Some students can even get a headstart in the workforce before they finish school through Apprenticeship NC, the N.C. Community Colleges System’s registered apprenticeship program .
Through the program, local employers hire students to be paid employees while being formally trained on the job. The resulting relationship is mutually beneficial, with employees gaining valuable on-the-job learning and the employers strengthening their ready-to-work pipeline.
To qualify as a registered apprenticeship, the opportunity must include on-the-job training and related instruction in the classroom, and it must last a minimum of one year or 2,000 hours.
Nore Brantley is FTCC’s Coordinator of Apprenticeships. She said that despite the specific requirements of a registered apprenticeship, the term is often used interchangeably with terms like “internship,” which is a shorter training stint, or “work-based learning,” which has a different set of requirements.

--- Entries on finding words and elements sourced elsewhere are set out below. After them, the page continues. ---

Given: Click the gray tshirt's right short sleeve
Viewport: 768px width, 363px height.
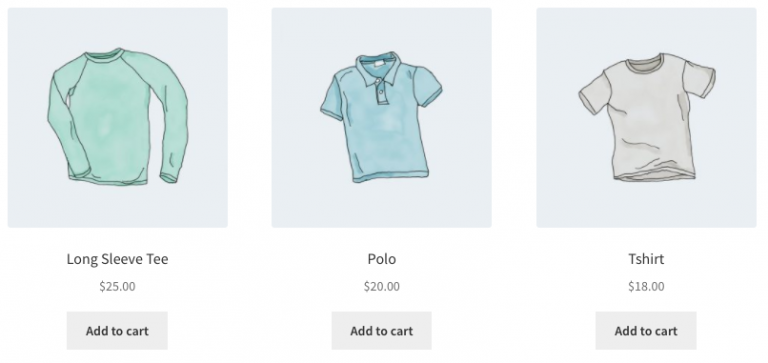Looking at the screenshot, I should pos(699,78).
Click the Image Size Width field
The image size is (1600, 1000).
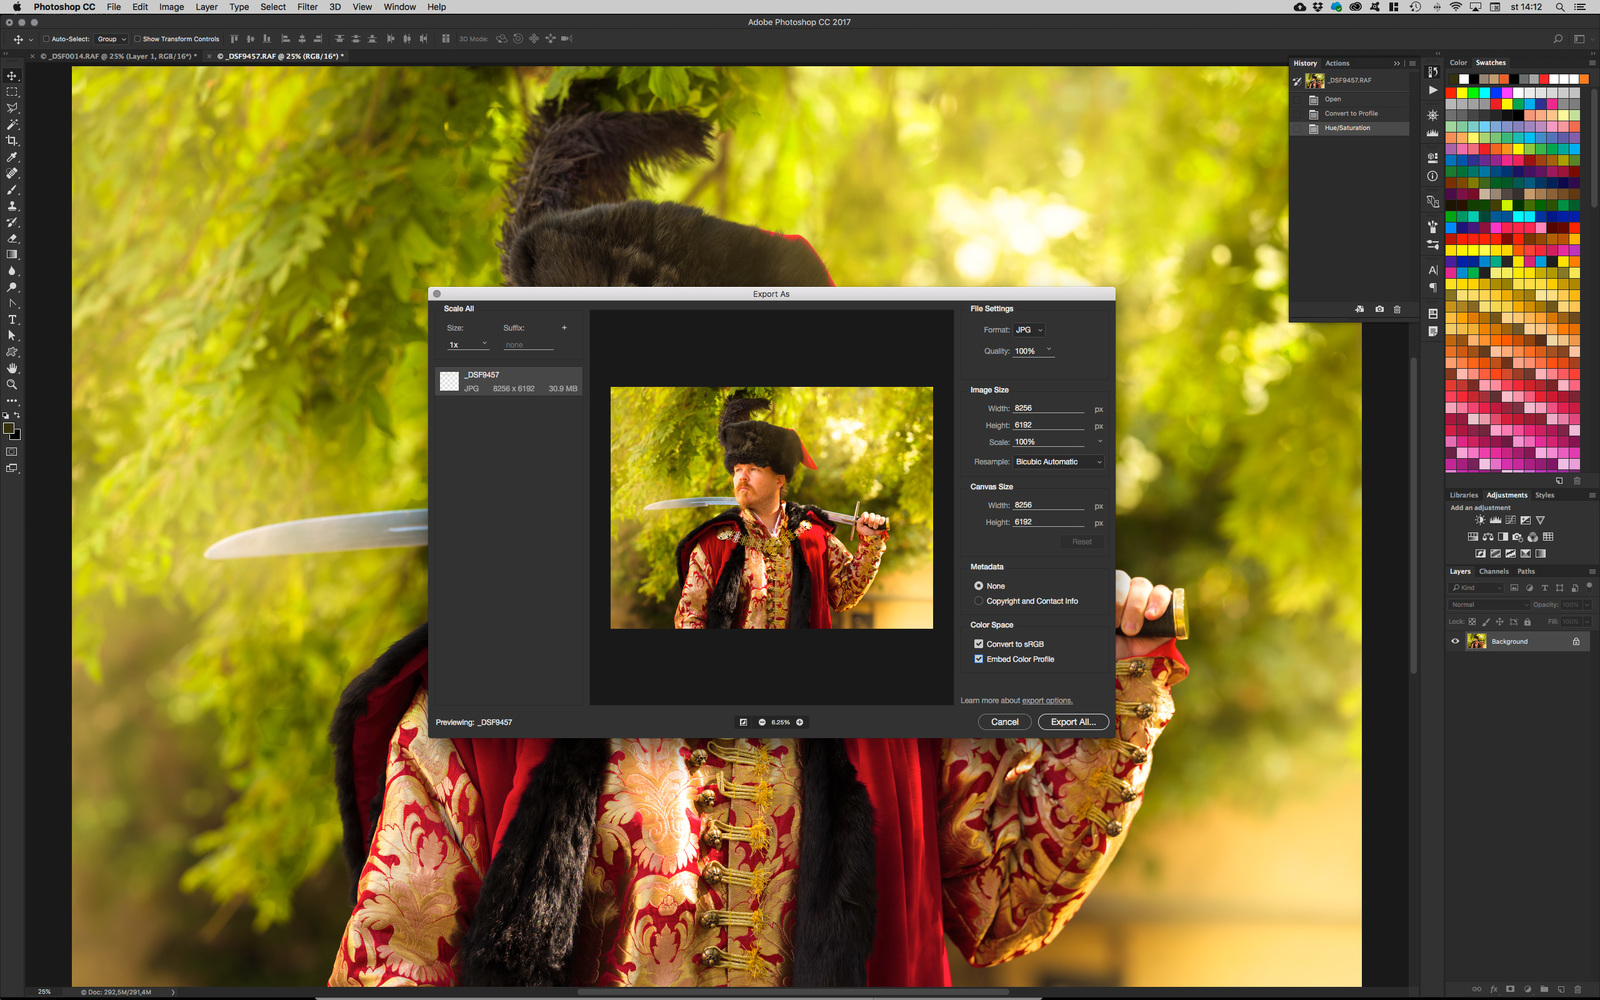pos(1048,408)
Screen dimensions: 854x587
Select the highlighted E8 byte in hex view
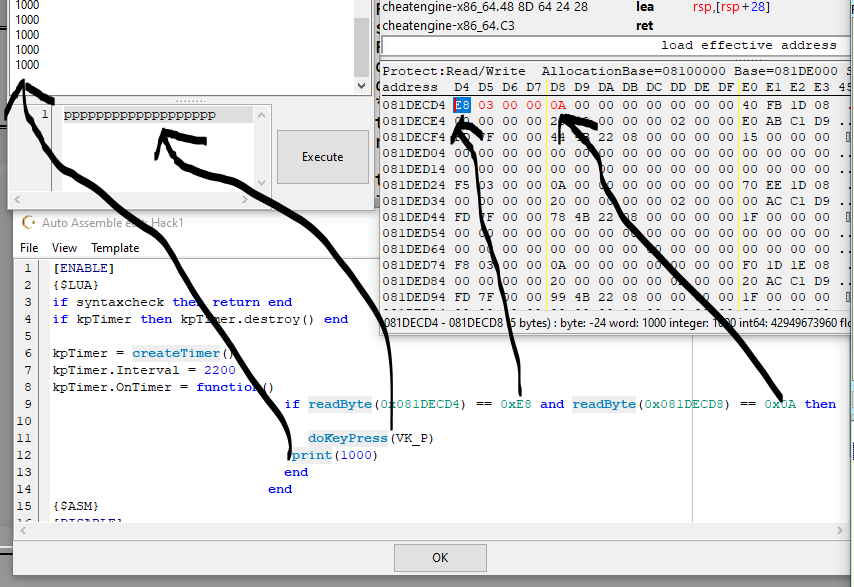click(462, 105)
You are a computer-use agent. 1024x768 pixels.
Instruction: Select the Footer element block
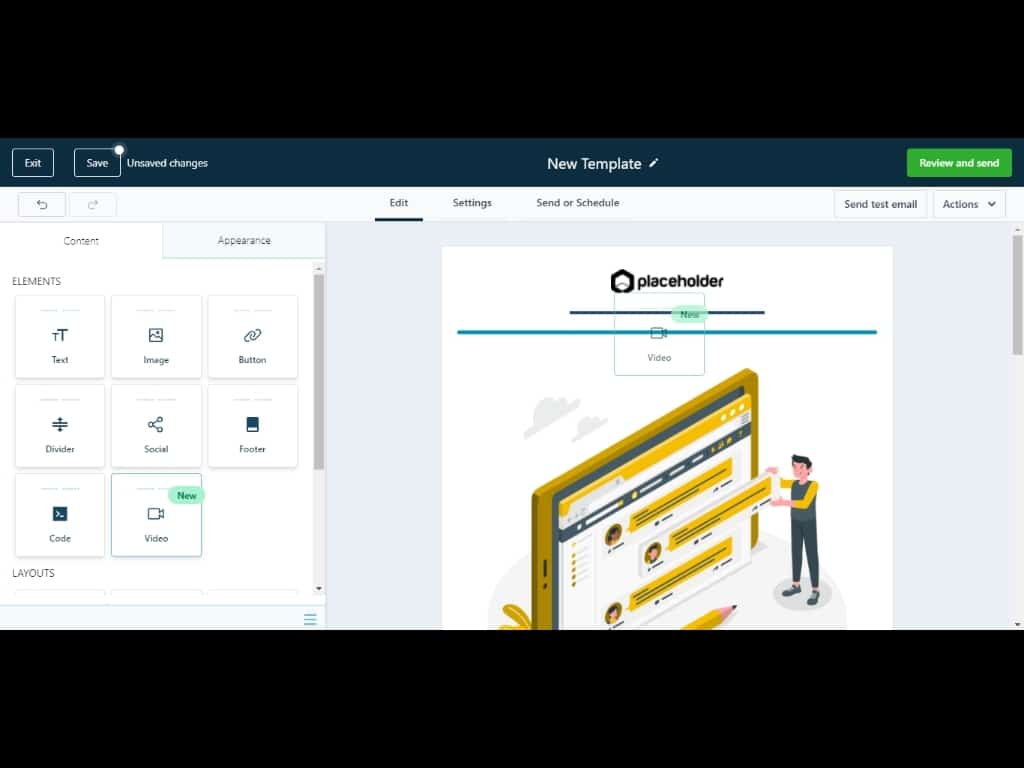point(252,426)
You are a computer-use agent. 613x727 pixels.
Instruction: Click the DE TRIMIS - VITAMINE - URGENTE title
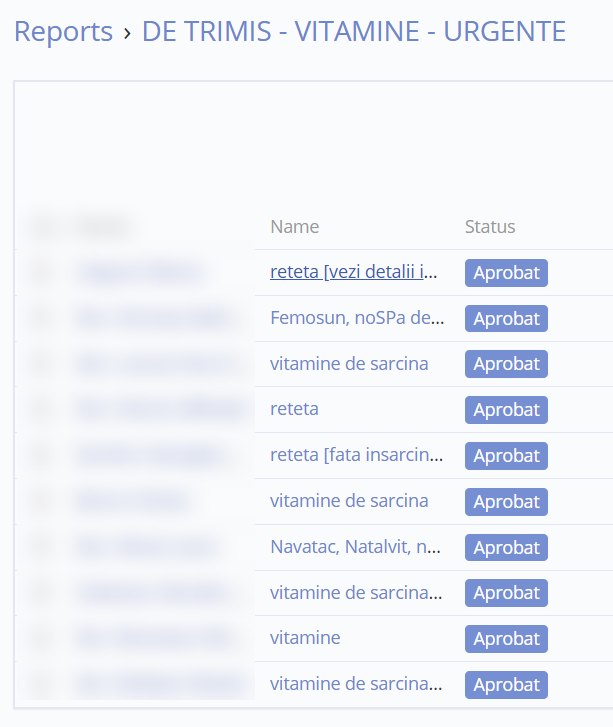[354, 32]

The length of apprenticeships allows apprentices to be paid on a progressive wage scale, reduces operational costs and encourages promotion of existing employees.
Brantley said companies are experiencing what she refers to as the “gray tsunami” — a wave of skilled, experienced workers reaching retirement age and exiting the workforce.

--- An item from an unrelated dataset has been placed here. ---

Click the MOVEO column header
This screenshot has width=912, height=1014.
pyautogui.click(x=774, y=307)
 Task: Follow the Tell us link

“Registered apprenticeships are industry-driven,” Brantley said. “Companies, especially in the industry, are having a hard time finding workers. Apprenticeships, to me, are just another opportunity to find workers.”
Local design and construction company RAYWEST DESIGNBUILD became an employer partner this summer, hiring FTCC student Whitney Carter as a Project Coordinator Apprentice in June. Kim Barefoot, RAYWEST DESIGNBUILD’s office manager, said the company was thrilled to join the partnership.

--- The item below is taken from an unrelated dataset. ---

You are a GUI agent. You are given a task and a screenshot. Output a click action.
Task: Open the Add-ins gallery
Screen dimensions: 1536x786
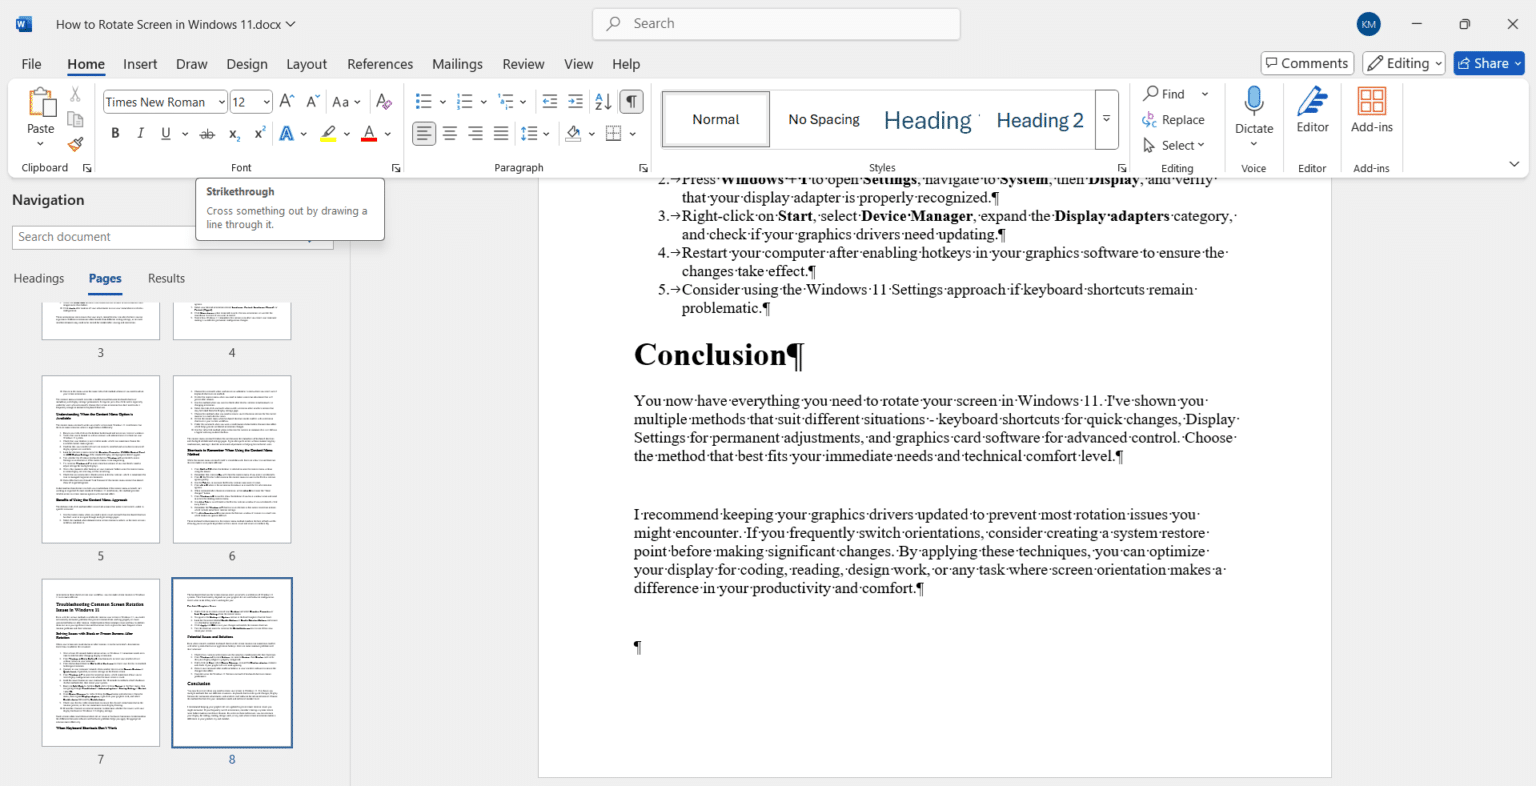1371,110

“Not only does this program make a huge impact on the life of the student, it also allows us to leave our mark as a company as we invest in our future workforce,” Barefoot said.
While apprenticeships are often associated with the skilled trades, over 1,300 occupations qualify for apprenticeships, including education, healthcare, IT and office and administrative support.
Andrew Ruhland owns Ruhl, Inc., a local company that manufactures breach entry tools. He recently connected with FTCC in search of apprentices.
He needed not only an apprentice welder but also a marketing apprentice to help meet the company’s social media needs.
“I need people who can fabricate, and I need people who can weld,” Ruhland said when he spoke to a welding class in the spring. “What I’m after is your talent. With your talent, we can grow even bigger.”
There are currently two incentive programs for businesses of varying sizes looking to partner with Apprenticeship NC to find apprentices who can meet different types of needs.
With funding and incentives available, Brantley said now is the time for employers looking for solutions to worker shortages to jump into apprenticeships.
“What companies have been doing to recruit workers isn’t working because they have unfilled positions,” Brantley said. “This might be a long-term solution to find workers who have some skills and can start work right away.”